What one thing you would want to change about the industry?

If you talk about commercial music, it’s like fashion. There will be a time of Punjabi music, then there will be a time of Remixes, then there will be a time of original melodies, then there will be a time of Sufi music. It’s always moving in and out, and it’s important that the industry keeps changing. One request I would like to make to the industry people – let the creative decisions be made by the artists and not the corporates. I think a lot of corporates have entered the industry because it’s a big business, and have started to make creative decisions. This trend is harmful and restricts the creativity of artists.
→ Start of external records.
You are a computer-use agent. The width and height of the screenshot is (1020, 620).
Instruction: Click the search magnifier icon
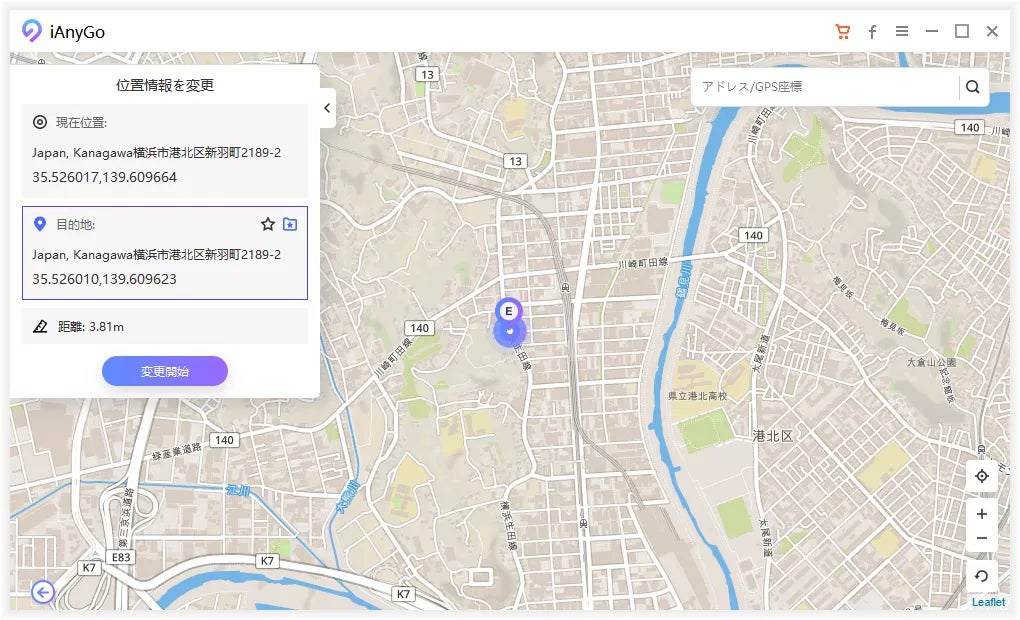[973, 87]
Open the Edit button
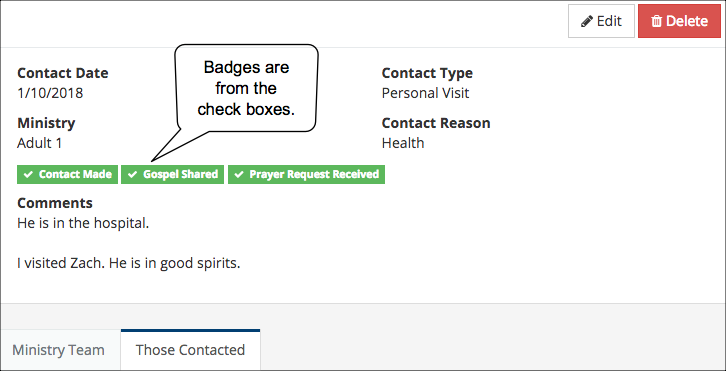 (x=601, y=21)
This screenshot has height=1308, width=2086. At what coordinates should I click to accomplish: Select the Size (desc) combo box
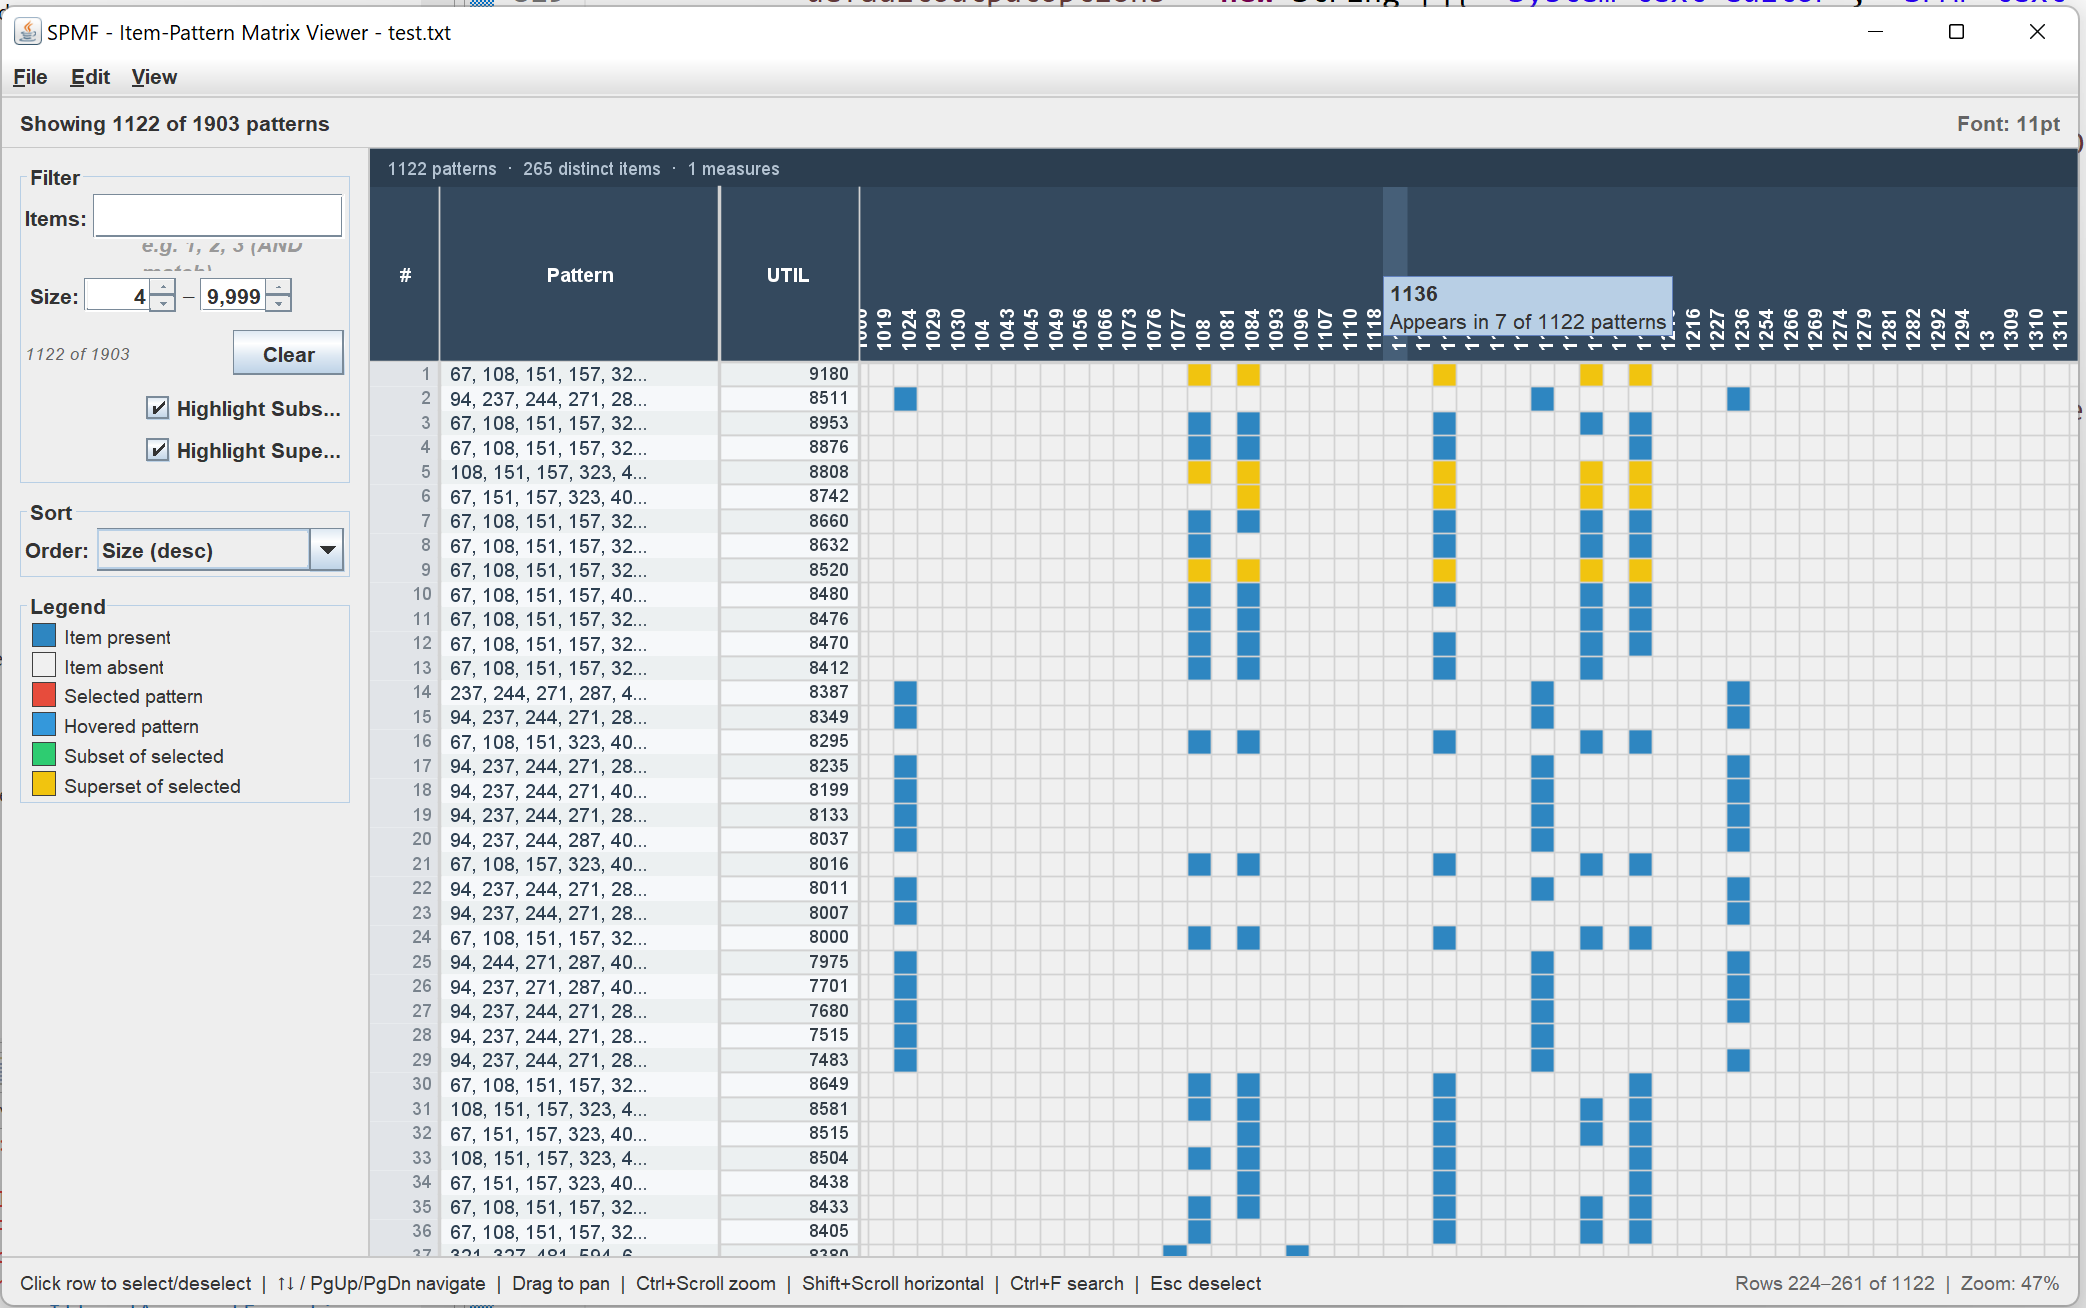click(x=204, y=550)
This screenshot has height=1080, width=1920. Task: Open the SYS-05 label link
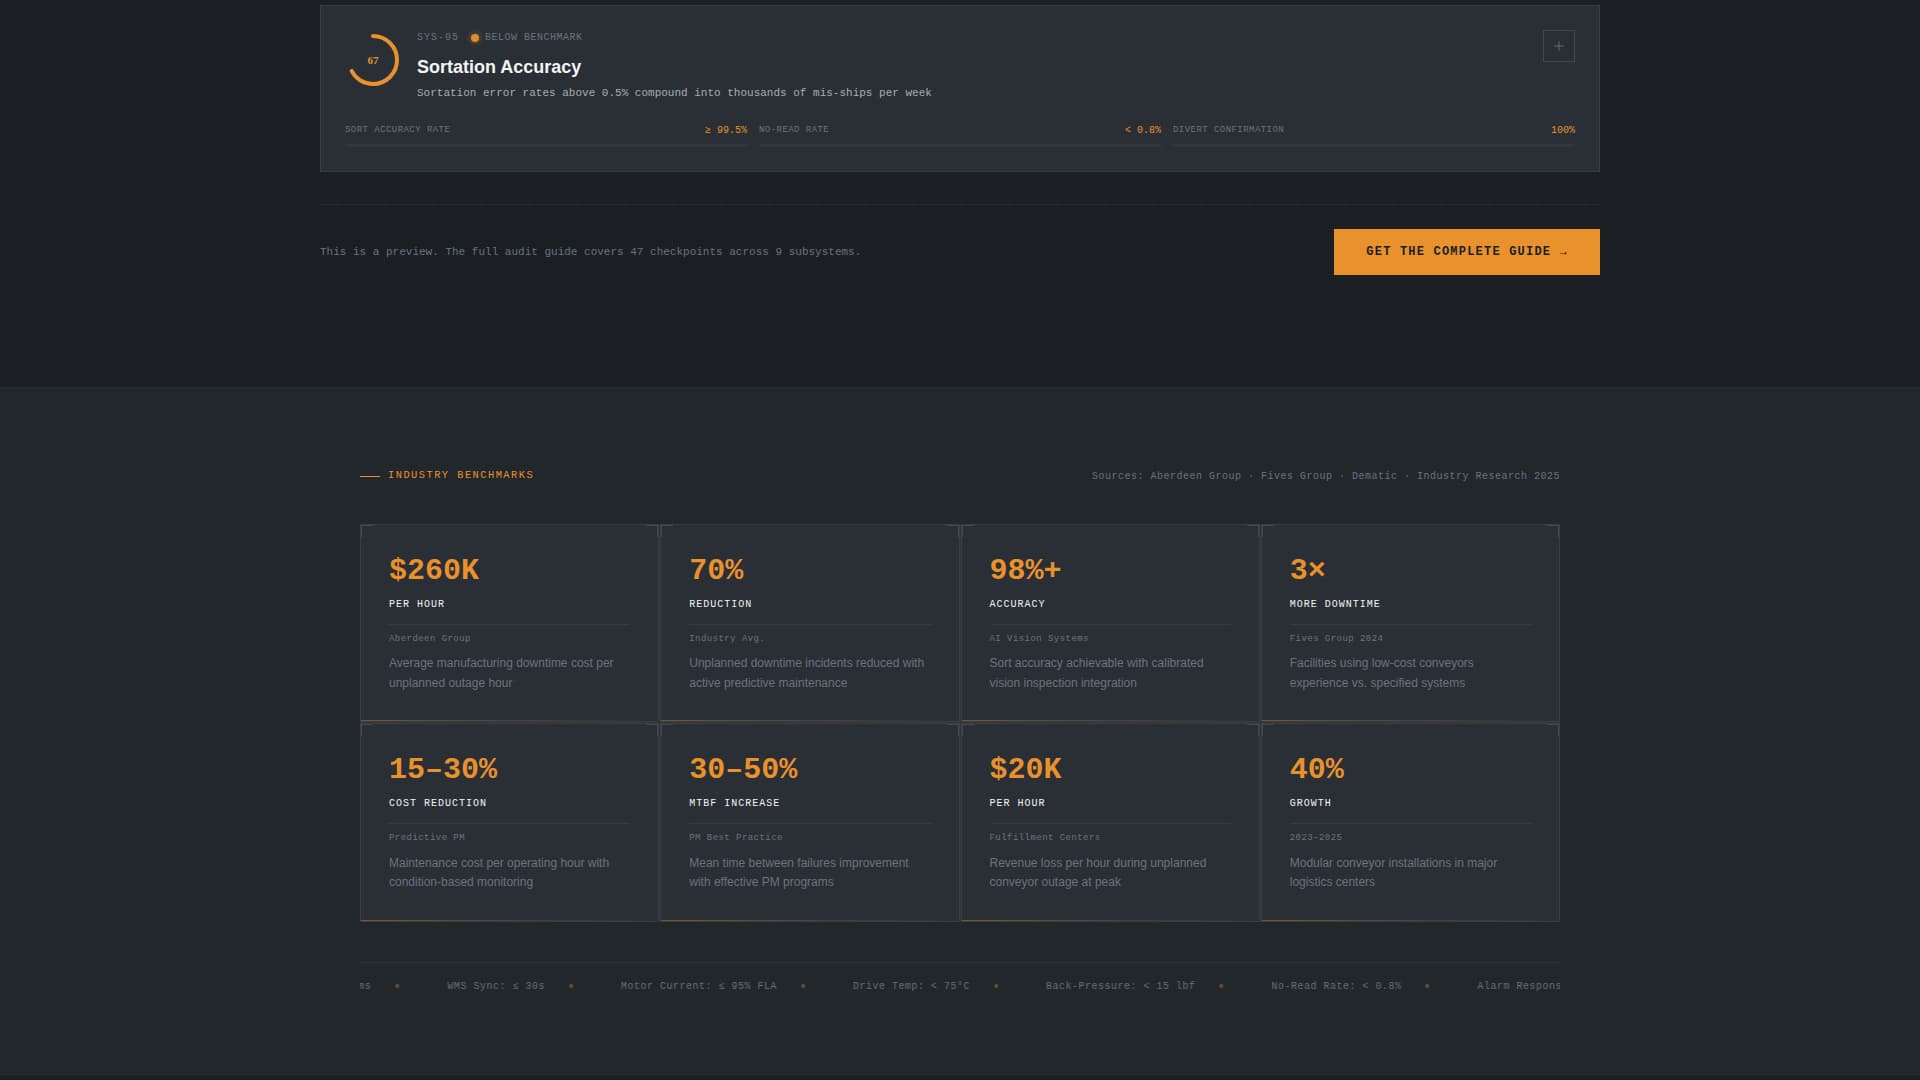[435, 36]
Who all have inspired you most and who have you enjoyed working with most?

I have several inspirations, the people who taught me and inspired me to become what I am today. My father and mother are my biggest inspirations. Professionally, my inspirations are – Mohd. Rafi, Kishore Kumar, Nusrat Fateh Ali Khan, Ghulam Ali, Mehdi Hasan, John Mayer, Rokia Traoré and Amy Winehouse. I think they all have been growing and evolving artists and that’s how an artist is supposed to be.

An excellent independent song with average success or an average song in a major movie, what would you prefer?

Bollywood has massive reach, and when I started my career, it was my priority. One song led to another and there have been 4 years now. I have been very choosy, in case I feel it’s an average song, I just don’t go ahead with it. A half-hearted performance is not a performance at all. Independent music is something I always wanted to do so an excellent independent song with average success would always be better for me. When an artist pours his heart into a song, it becomes very special to him and it reflects in the quality.

How do you handle all the love on social media? Do you interact with your fans often?

I am still getting used to all the love I am receiving on social media and in my concerts. I interact with my fans regularly and take their feedback. Your fans are the best critics of your work and I am always hungry for criticism. This helps me grow as an artist, and I am thankful to my fans for writing to me and telling me what they feel about my music.